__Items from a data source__
···

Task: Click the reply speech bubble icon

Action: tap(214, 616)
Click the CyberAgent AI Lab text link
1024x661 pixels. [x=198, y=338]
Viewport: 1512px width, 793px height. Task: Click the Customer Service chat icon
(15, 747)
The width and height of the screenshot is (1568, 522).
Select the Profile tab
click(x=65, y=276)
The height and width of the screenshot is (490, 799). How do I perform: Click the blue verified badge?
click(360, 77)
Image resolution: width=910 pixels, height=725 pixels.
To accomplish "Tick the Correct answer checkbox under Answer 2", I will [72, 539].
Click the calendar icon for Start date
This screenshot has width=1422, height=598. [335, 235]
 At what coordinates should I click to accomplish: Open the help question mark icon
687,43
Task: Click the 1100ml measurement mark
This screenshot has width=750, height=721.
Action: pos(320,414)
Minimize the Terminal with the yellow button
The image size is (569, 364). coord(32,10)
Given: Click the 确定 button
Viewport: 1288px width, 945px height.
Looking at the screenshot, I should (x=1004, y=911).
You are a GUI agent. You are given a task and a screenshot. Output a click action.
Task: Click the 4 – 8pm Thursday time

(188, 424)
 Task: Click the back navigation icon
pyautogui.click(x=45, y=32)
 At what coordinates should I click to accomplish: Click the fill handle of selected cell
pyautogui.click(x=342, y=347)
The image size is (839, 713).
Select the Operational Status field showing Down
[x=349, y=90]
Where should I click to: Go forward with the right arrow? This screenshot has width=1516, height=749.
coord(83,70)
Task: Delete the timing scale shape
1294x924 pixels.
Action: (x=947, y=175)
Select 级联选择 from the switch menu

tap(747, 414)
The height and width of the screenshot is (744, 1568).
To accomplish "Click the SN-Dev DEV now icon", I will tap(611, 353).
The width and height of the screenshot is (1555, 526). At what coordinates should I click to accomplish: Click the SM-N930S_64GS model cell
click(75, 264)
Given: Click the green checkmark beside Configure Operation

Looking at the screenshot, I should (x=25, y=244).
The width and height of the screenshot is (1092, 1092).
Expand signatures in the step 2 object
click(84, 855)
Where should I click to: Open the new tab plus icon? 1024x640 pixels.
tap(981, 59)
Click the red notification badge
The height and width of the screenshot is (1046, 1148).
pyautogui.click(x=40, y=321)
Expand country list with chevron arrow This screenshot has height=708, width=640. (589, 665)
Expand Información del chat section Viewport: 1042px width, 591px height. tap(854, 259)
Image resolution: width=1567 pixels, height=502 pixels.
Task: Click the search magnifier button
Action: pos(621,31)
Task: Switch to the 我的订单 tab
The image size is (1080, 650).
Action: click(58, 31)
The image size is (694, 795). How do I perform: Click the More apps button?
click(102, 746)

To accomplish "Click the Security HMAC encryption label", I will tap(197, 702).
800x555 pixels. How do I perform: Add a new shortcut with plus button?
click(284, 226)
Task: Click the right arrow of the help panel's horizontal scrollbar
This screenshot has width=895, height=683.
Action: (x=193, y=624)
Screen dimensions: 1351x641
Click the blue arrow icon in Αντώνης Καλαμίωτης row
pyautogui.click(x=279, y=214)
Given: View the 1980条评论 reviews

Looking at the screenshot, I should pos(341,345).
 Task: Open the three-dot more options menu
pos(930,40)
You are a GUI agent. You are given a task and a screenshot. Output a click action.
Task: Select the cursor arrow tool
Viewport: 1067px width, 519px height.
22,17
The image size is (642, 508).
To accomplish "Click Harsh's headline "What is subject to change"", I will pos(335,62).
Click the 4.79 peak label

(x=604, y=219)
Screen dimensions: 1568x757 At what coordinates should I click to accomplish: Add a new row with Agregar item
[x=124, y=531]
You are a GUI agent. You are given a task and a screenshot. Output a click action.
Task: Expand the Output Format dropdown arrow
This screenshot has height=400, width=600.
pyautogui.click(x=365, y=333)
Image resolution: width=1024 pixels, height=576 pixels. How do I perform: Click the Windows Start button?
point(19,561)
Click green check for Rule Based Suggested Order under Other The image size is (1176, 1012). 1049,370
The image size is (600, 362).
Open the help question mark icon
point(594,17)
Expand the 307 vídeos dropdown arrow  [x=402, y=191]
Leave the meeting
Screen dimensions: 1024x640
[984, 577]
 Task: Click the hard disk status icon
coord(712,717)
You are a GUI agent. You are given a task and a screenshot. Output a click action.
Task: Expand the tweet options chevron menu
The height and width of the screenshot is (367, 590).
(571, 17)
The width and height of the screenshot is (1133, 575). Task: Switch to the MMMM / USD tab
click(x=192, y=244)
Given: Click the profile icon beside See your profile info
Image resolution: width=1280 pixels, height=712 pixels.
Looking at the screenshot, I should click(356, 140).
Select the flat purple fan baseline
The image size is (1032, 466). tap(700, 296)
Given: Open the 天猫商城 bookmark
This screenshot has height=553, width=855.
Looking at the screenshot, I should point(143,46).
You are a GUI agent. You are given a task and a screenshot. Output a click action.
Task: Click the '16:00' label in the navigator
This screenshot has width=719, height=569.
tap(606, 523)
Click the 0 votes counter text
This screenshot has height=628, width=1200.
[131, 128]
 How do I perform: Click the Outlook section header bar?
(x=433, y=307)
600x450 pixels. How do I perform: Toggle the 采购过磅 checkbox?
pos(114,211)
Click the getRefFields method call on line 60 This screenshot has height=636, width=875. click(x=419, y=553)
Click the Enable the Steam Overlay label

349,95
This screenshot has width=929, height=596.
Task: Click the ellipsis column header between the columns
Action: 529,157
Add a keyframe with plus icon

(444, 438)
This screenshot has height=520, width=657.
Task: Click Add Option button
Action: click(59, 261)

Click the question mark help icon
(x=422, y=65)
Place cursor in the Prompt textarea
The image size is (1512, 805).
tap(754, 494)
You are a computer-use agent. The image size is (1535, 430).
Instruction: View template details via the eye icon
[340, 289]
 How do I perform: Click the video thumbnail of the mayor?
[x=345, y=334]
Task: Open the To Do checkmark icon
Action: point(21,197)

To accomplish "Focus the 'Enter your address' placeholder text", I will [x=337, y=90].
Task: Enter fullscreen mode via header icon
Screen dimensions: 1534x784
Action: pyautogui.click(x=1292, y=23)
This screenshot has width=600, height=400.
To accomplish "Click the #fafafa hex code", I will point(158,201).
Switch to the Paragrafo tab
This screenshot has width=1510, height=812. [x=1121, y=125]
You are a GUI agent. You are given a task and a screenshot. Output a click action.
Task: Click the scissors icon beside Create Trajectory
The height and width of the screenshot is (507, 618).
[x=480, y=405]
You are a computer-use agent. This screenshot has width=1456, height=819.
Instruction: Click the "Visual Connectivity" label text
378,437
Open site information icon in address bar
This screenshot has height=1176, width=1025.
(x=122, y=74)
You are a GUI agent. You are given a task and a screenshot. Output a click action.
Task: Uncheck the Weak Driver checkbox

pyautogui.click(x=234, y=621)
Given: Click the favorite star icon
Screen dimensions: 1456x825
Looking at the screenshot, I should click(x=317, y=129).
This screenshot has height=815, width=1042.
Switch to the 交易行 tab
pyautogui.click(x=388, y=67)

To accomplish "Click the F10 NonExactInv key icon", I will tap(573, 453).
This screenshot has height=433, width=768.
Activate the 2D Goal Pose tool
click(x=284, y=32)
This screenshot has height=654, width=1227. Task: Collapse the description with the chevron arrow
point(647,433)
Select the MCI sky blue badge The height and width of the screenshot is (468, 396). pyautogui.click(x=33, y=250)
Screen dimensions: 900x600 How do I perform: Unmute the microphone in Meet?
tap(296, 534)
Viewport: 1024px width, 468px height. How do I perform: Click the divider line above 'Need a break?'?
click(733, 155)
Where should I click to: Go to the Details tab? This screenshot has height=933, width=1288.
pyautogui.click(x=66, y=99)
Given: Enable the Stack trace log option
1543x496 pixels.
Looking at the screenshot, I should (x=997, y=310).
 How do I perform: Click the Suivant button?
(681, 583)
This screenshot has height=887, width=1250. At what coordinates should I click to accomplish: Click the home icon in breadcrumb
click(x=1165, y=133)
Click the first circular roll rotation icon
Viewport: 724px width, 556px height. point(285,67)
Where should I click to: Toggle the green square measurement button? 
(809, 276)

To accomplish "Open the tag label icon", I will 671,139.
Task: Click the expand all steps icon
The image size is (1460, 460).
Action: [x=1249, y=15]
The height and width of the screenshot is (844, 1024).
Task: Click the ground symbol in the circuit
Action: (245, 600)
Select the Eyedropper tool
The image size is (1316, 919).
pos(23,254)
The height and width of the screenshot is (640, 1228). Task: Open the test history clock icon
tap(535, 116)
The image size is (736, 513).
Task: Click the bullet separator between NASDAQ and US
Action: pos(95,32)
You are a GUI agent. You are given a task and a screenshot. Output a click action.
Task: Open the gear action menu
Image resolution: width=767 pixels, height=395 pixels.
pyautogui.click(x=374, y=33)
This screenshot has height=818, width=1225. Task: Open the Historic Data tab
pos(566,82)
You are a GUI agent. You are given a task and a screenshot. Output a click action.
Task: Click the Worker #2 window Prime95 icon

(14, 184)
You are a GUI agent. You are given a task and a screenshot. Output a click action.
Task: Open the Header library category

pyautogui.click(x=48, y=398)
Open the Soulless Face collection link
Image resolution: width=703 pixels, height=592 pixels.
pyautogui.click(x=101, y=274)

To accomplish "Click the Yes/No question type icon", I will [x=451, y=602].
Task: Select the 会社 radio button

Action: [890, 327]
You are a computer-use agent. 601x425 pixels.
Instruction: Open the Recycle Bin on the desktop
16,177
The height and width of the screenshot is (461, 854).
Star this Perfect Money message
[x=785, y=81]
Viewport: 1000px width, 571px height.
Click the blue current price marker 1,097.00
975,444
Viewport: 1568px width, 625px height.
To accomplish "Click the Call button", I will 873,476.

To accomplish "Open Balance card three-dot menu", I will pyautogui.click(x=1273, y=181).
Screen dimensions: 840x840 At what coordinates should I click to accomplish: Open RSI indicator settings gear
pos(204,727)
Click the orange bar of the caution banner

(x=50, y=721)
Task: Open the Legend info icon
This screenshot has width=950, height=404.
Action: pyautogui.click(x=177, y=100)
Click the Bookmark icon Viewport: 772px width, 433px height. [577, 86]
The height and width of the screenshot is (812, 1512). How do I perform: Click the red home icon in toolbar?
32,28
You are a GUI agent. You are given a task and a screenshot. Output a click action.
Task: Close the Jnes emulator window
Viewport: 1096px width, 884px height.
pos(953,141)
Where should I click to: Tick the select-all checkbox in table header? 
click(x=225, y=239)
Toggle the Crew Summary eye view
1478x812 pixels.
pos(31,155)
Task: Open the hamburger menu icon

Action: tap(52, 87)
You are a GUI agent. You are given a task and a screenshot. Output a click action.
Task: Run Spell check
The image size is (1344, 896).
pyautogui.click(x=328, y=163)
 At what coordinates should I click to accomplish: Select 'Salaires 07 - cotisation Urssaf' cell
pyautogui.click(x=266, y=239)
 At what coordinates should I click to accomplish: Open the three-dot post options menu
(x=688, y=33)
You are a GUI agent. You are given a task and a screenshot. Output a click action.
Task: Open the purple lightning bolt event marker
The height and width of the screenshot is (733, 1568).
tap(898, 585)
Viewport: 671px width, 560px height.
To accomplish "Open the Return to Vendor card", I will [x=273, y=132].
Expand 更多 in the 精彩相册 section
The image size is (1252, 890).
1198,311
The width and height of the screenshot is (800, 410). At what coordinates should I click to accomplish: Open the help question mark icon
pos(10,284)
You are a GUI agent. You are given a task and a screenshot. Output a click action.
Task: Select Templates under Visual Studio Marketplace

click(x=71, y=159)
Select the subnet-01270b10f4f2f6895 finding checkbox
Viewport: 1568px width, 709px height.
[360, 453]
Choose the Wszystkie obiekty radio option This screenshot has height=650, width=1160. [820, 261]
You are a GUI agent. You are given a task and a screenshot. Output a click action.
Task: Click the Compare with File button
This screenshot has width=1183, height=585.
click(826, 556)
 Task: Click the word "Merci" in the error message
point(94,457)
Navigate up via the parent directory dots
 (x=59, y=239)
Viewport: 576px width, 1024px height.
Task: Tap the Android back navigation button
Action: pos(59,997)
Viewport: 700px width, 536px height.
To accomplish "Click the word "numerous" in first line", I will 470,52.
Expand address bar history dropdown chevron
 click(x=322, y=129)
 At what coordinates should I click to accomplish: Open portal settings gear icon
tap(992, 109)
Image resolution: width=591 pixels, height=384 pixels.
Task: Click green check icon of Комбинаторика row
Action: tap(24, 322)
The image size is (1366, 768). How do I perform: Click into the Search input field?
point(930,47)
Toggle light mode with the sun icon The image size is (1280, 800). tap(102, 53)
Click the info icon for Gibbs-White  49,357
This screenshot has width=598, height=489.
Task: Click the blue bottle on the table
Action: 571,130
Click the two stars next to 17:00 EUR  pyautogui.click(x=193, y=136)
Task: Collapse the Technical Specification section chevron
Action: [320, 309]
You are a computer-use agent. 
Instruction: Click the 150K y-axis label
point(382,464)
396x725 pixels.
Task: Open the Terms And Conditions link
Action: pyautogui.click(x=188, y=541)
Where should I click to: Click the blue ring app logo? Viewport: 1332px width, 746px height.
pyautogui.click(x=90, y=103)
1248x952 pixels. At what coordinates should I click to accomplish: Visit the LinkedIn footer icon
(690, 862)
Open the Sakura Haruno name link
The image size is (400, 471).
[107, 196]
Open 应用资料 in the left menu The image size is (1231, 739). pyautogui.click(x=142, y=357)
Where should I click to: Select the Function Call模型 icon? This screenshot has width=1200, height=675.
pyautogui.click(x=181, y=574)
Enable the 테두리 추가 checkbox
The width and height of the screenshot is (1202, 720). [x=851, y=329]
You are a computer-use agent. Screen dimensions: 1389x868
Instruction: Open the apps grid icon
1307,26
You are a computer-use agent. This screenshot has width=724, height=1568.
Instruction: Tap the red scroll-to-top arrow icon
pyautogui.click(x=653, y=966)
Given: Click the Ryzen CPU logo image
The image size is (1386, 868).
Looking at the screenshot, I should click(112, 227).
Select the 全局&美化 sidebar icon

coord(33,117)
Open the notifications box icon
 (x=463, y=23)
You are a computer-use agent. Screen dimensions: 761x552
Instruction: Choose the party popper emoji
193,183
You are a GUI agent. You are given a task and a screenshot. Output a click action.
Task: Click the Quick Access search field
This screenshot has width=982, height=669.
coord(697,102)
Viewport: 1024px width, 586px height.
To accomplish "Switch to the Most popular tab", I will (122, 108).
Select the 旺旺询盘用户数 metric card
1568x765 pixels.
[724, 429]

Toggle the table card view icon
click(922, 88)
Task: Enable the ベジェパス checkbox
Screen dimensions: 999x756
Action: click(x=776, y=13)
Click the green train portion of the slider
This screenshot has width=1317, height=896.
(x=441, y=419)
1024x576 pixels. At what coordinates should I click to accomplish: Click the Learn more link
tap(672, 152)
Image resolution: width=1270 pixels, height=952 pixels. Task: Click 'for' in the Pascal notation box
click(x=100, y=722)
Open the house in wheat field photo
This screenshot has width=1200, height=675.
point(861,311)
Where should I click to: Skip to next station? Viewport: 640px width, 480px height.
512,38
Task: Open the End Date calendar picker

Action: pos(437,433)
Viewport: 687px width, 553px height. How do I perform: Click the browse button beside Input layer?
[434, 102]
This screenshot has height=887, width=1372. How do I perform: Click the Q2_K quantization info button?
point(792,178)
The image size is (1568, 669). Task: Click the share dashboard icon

···

__WHAT TO WORK ON__
Taking the entries above, write out exactly the lines starting with the line containing "At what coordinates should I click to accomplish: Click the fill" and going on through the line containing "Task: Switch to the 我的订单 tab", both included, and nothing else.

__EXERCISE RESULT__
 At what coordinates should I click to accomplish: Click the fill handle of selected cell
pyautogui.click(x=342, y=347)
The image size is (839, 713).
Select the Operational Status field showing Down
[x=349, y=90]
Where should I click to: Go forward with the right arrow? This screenshot has width=1516, height=749.
coord(83,70)
Task: Delete the timing scale shape
1294x924 pixels.
Action: (x=947, y=175)
Select 级联选择 from the switch menu

tap(747, 414)
The height and width of the screenshot is (744, 1568).
To accomplish "Click the SN-Dev DEV now icon", I will tap(611, 353).
The width and height of the screenshot is (1555, 526). At what coordinates should I click to accomplish: Click the SM-N930S_64GS model cell
click(75, 264)
Given: Click the green checkmark beside Configure Operation

Looking at the screenshot, I should (x=25, y=244).
The width and height of the screenshot is (1092, 1092).
Expand signatures in the step 2 object
click(84, 855)
Where should I click to: Open the new tab plus icon? 1024x640 pixels.
tap(981, 59)
Click the red notification badge
The height and width of the screenshot is (1046, 1148).
pyautogui.click(x=40, y=321)
Expand country list with chevron arrow This screenshot has height=708, width=640. (589, 665)
Expand Información del chat section Viewport: 1042px width, 591px height. tap(854, 259)
Image resolution: width=1567 pixels, height=502 pixels.
Task: Click the search magnifier button
Action: pos(621,31)
Task: Switch to the 我的订单 tab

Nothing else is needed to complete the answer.